The bug triage pipeline is a pattern described by Swyx in a community discussion (Future of Software). It is an advanced community practice, not from official Anthropic documentation. The capability it describes — sub-agent coordination with parallel workstreams — is verified. The specific implementation pattern is community-sourced and attributed to Swyx.
The Jenny Monday Insights Pattern
Jenny, a researcher at Anthropic, describes a parallel research pattern she uses in her own work. Each Monday morning, she asks Co-Work to analyze a folder of UXR (user experience research) interview transcripts alongside recent Reddit discussions about the product. Co-Work processes multiple sources simultaneously, each as a separate analysis stream, and synthesizes them into a unified insights brief.
The structure: "Look in this folder of UXR interviews and on Reddit — tell me the main insights." What sounds like a simple request triggers parallel processing across multiple sources. Without sub-agents, this would take hours and a serial reading of each source. With parallel execution, the consolidated brief arrives while the first coffee is still hot.

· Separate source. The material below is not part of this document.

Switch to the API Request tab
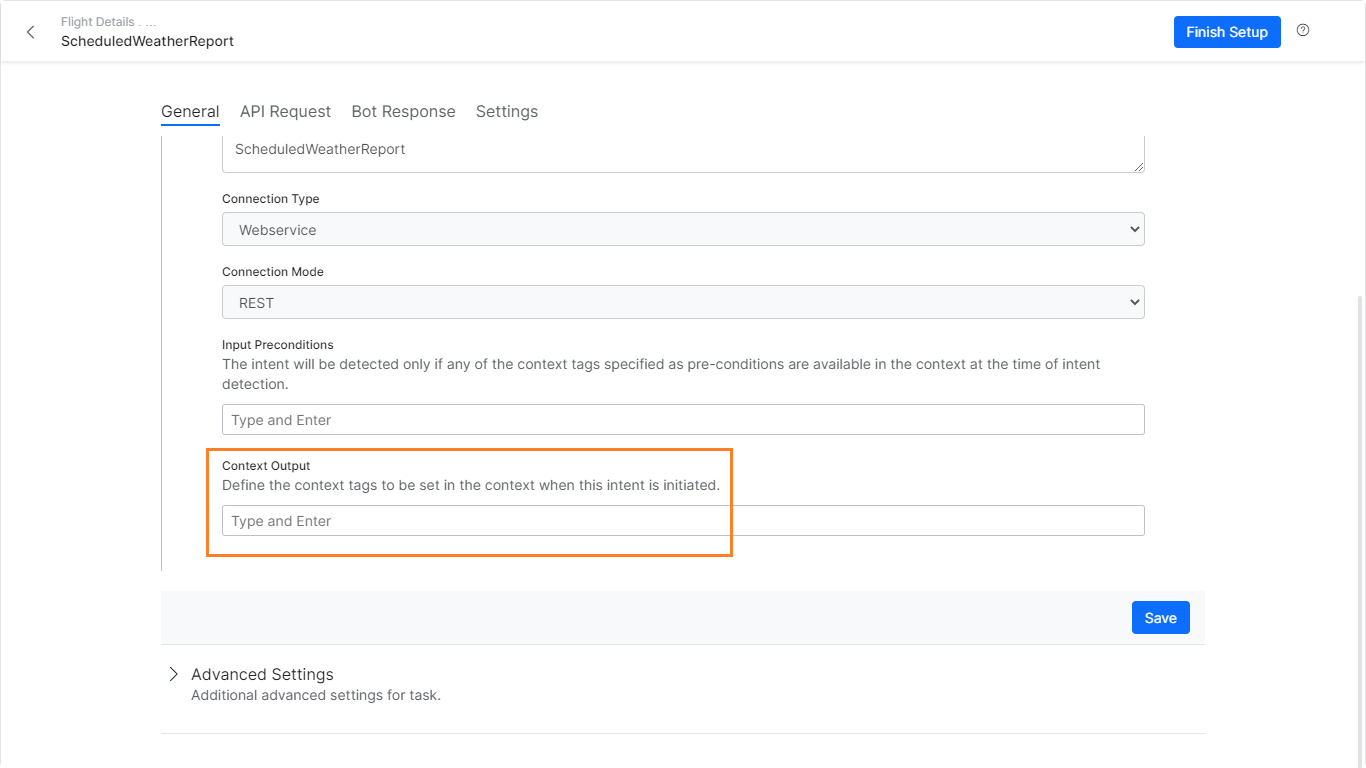The height and width of the screenshot is (768, 1366). point(285,112)
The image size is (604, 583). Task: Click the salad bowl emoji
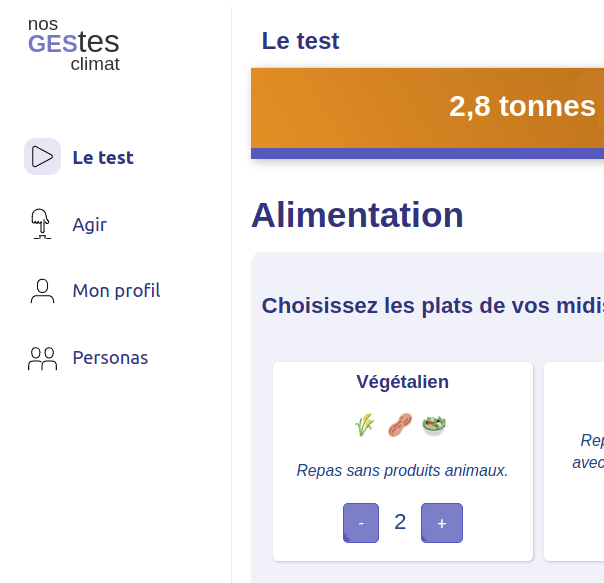pos(434,425)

Token Economics in Parallel Workloads
Parallel execution is faster but not cheaper. Five parallel sub-agents consume approximately five times the tokens compared to running the same work sequentially. The wall-clock time drops by a factor of five; the token cost does not.

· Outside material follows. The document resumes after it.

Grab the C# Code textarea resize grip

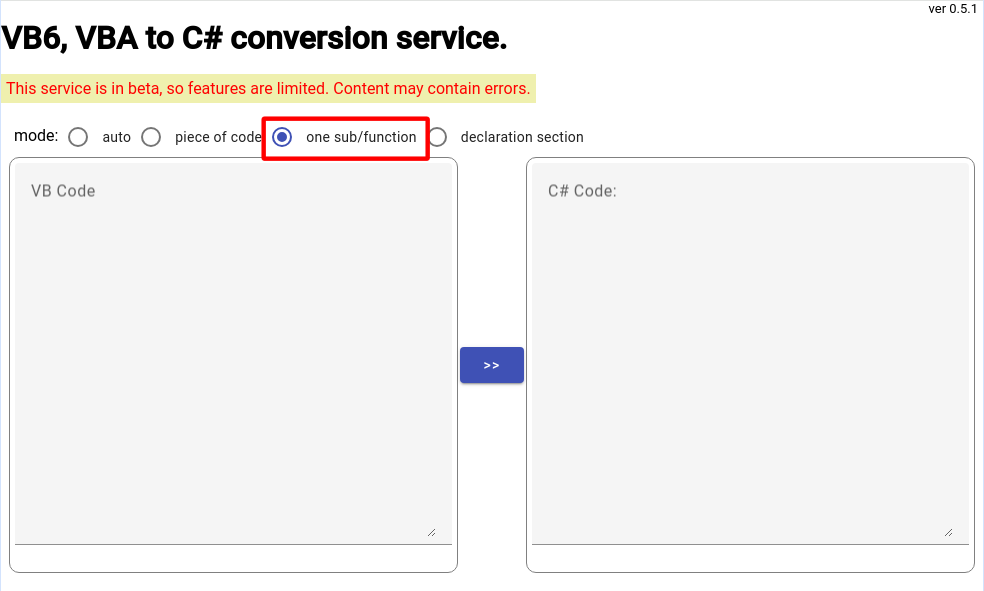949,533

Jack Roberts uses a framing that clarifies the decision: think of token spend as employee cost. Running five sub-agents in parallel is like hiring five specialists to each work on one problem for an hour — versus hiring one specialist to work on all five problems for five hours. Same total labor cost, very different delivery speed.
Parallel agents multiply token consumption proportionally. Before running a 20-item parallel pipeline, test with 3 items first and review the cost. Set clear expectations about spend — especially for scheduled pipelines that run automatically. The OpenTelemetry monitoring covered in Module 17 enables cost tracking per pipeline at Team/Enterprise scale.

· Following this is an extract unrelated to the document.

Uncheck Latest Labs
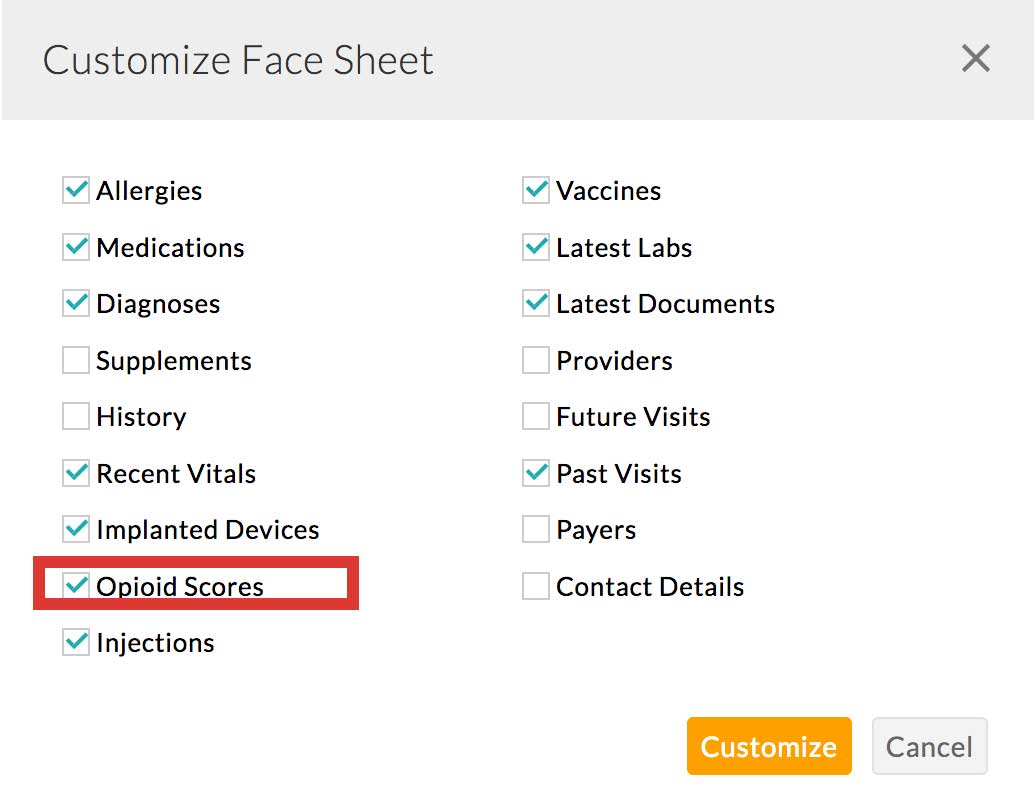 click(536, 247)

Designing Your First Parallel Pipeline
The design pattern for any parallel pipeline follows four steps:
- Identify the parallelizable unit — what is the "one item" that the template prompt operates on? One document, one bug, one customer interview, one market segment.
- Write the template prompt — one prompt that works for any item in the collection. Test it on a single item first. If it does not work on one, it will not work on twenty.
- Define the synthesis — how should the parent Co-Work session combine all the individual outputs? A consolidated summary? A comparison table? A ranked list? Define this in the prompt.
- Set the scope limit — start with 3–5 items in the first run. Verify the outputs are correct before scaling. A bad template prompt running on 20 items in parallel produces 20 bad outputs.
Build a Parallel Research Pipeline
Choose 3–5 articles, documents, or URLs that share a common theme. This could be competitor blog posts, industry news pieces, research papers, or user feedback files. The items should be similar enough that one analysis prompt applies to all of them.
Success criteria: At least 3 items analyzed in parallel with individual results and a consolidated synthesis produced. Time comparison documented. Template prompt ready to reuse for the next collection of the same type.